Cette reconversion de la salle Marie-Gérin-Lajoie est avant tout un projet d'acoustique, confirme Isabelle Bergeron. «Le défi était de taille puisque tous ces nouveaux locaux sont adjacents les uns aux autres. Pour obtenir la meilleure insonorisation possible, nous avons opté pour désolidariser chaque local de la structure existante, en construisant "une pièce dans la pièce", illustre-t-elle. Un acousticien a été consulté pour déterminer la composition des murs, lesquels ont été montés en maçonnerie avec des espaces d'air, de l'isolant et des rangées de gypse.»

La ventilation peut aussi poser problème en s'immisçant dans la bande sonore des productions étudiantes. «Ce projet s'est déroulé conjointement avec la rénovation des salles mécaniques, note l'architecte. Au lieu d'une seule unité de ventilation, nous avons installé quatre petites unités qui peuvent être contrôlées séparément.»

Mise à jour technologique

En plus de gagner en espace, on profitera du déménagement pour acquérir de nouveaux équipements. «Mon rôle est de m'assurer que les étudiantes et étudiants aient accès à des équipements récents, universellement utilisés dans le métier et concordant avec les besoins de l'équipe d'enseignement de l'École des médias», explique Jean Pelletier.

Cela ne signifie pas pour autant que tout le matériel sera remplacé. Et s'il l'est, ce ne sera peut-être pas tout de suite. «Il faut parfois attendre que de nouveaux ordinateurs, de nouveaux logiciels de montage ou de nouvelles consoles d'éclairage aient fait leur preuve avant de les acquérir, explique l'animateur pédagogique. Et dans certains cas, nous tenons à conserver certaines pièces durables, comme nos lampes au tungstène qui ont 40 ans, qui fonctionnent encore très bien et qui sont très utiles pour la direction photo!»

La seule étape de la production cinématographique qui sera encore effectuée au troisième étage du pavillon J est le montage, dans l'une des quelque 20 salles de postproduction de son ou d'images de l'École des médias. «Nous bénéficions également d'une provision budgétaire pour une mise à jour des équipements dans ces salles», souligne Jean Pelletier. 

Des diplômés qui brillent 

Depuis de nombreuses années, les courts-métrages documentaires ou de fiction réalisés par les étudiants en cinéma se taillent une place dans plusieurs festivals internationaux, où ils sont remarqués et parfois aussi primés, rappelle Clovis Gouaillier.
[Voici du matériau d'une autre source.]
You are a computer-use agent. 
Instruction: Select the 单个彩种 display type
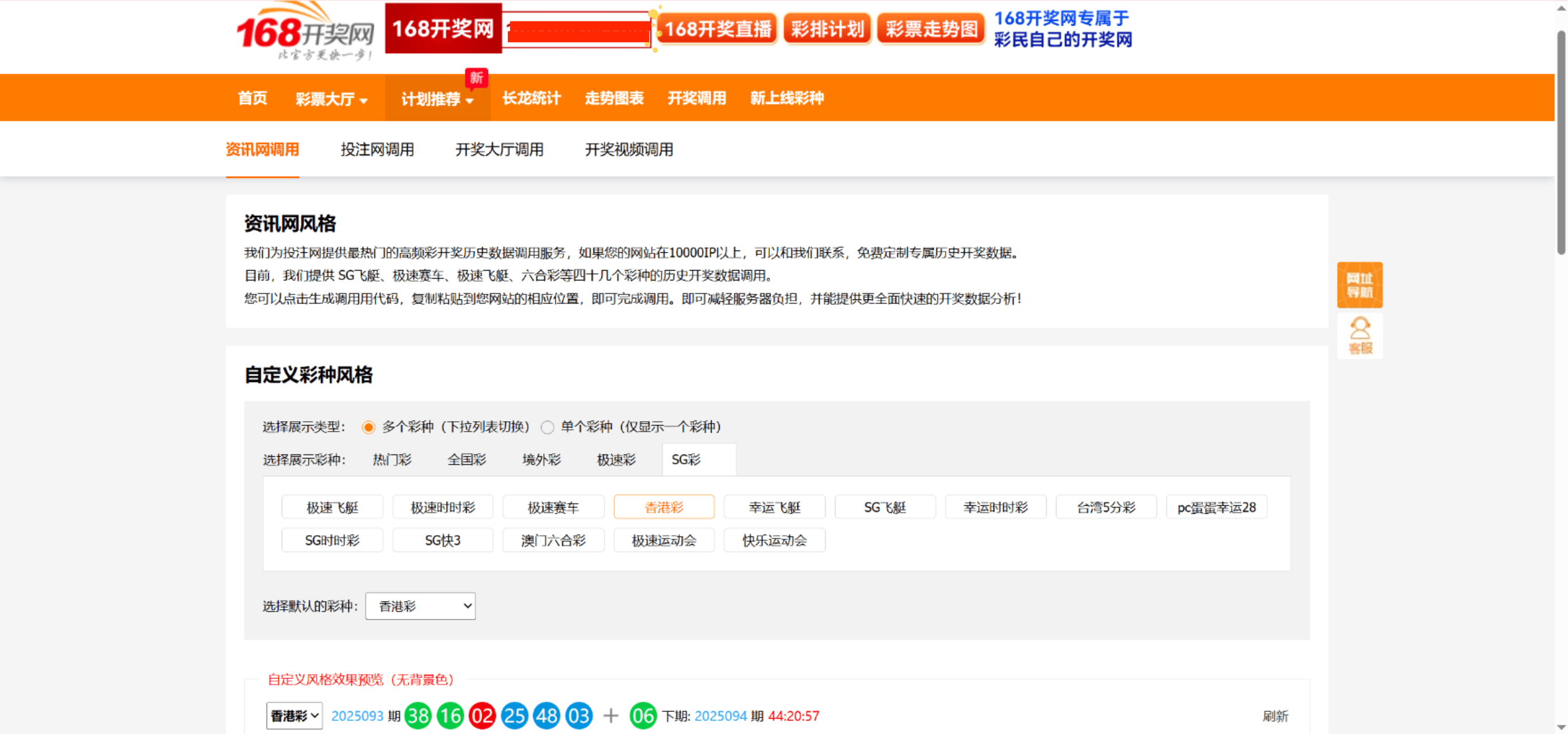547,427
Plusieurs diplômés connaissent également de retentissants succès, comme Denis Villeneuve (B.A. communication, 1992), récipiendaire d'un doctorat honorifique de l'UQAM, en 2017, qui a été sacré cinéaste de la décennie, en 2020, par la Hollywood Critics Association. C'est aussi le cas de Florence Lafond (B.A. communication - cinéma, 2016), de Patrice Laliberté (B.A. communication/création médias - cinéma, 2017) et de Léa Pool (B.A. communication, 1978).

«En plus de ces beaux succès, nous sommes fiers de former des professionnelles et professionnels prêts à se retrouver sur un plateau de tournage dès leur sortie de l'UQAM, car ils ont pu se familiariser avec les rôles et le matériel propre à chaque métier. À cet égard, les nouvelles installations ne pourront que rehausser la formation unique offerte par l'École des médias.»

Le programme de baccalauréat en communication (création médias - cinéma) est contingenté à une trentaine de places, pour quelque 300 demandes d'admission par année. «Je suis convaincu que ces nouvelles installations attireront encore plus de candidats», conclut fièrement Clovis Gouaillier.